▸ **Pixel coordinate grounding data**
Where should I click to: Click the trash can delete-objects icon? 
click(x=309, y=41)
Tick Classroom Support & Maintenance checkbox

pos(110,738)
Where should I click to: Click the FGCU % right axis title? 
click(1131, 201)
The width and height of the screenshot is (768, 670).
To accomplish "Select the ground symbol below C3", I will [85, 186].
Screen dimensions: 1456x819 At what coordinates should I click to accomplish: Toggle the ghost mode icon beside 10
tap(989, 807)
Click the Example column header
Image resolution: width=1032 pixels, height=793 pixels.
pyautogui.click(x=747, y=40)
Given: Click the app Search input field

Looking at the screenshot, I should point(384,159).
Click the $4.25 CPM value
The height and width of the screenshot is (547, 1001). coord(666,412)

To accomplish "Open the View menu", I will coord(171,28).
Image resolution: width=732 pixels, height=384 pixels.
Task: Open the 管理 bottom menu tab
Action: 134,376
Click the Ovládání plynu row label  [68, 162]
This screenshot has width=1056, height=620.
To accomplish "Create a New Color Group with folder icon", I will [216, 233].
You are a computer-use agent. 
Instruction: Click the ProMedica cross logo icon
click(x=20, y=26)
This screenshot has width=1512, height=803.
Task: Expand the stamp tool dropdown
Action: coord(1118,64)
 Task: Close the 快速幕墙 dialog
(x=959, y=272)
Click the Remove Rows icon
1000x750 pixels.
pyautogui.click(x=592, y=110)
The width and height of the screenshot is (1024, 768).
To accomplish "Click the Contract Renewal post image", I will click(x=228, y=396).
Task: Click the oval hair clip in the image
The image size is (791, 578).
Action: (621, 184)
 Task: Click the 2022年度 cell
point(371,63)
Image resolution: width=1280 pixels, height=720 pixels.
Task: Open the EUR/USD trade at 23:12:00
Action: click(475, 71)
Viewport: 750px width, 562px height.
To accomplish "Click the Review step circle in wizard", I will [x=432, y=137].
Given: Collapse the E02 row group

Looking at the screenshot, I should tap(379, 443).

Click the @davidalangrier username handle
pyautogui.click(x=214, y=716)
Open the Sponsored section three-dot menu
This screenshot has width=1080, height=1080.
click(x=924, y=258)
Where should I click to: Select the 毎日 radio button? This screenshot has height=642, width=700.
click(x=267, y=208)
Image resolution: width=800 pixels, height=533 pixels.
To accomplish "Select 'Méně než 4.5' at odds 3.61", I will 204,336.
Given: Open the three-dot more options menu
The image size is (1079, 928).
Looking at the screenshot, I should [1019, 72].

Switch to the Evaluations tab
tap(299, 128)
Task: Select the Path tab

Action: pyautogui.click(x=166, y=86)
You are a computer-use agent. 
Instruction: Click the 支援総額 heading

▸ **Aim of the task**
Where the line containing "Image resolution: width=800" appears, start copying, and go on exactly through the last line of the data.

▸ **Exercise answer**
Image resolution: width=800 pixels, height=533 pixels.
To accomplish "Select 'Méně než 4.5' at odds 3.61", I will 204,336.
Given: Open the three-dot more options menu
The image size is (1079, 928).
Looking at the screenshot, I should [1019, 72].

Switch to the Evaluations tab
tap(299, 128)
Task: Select the Path tab

Action: pyautogui.click(x=166, y=86)
You are a computer-use agent. 
Instruction: Click the 支援総額 heading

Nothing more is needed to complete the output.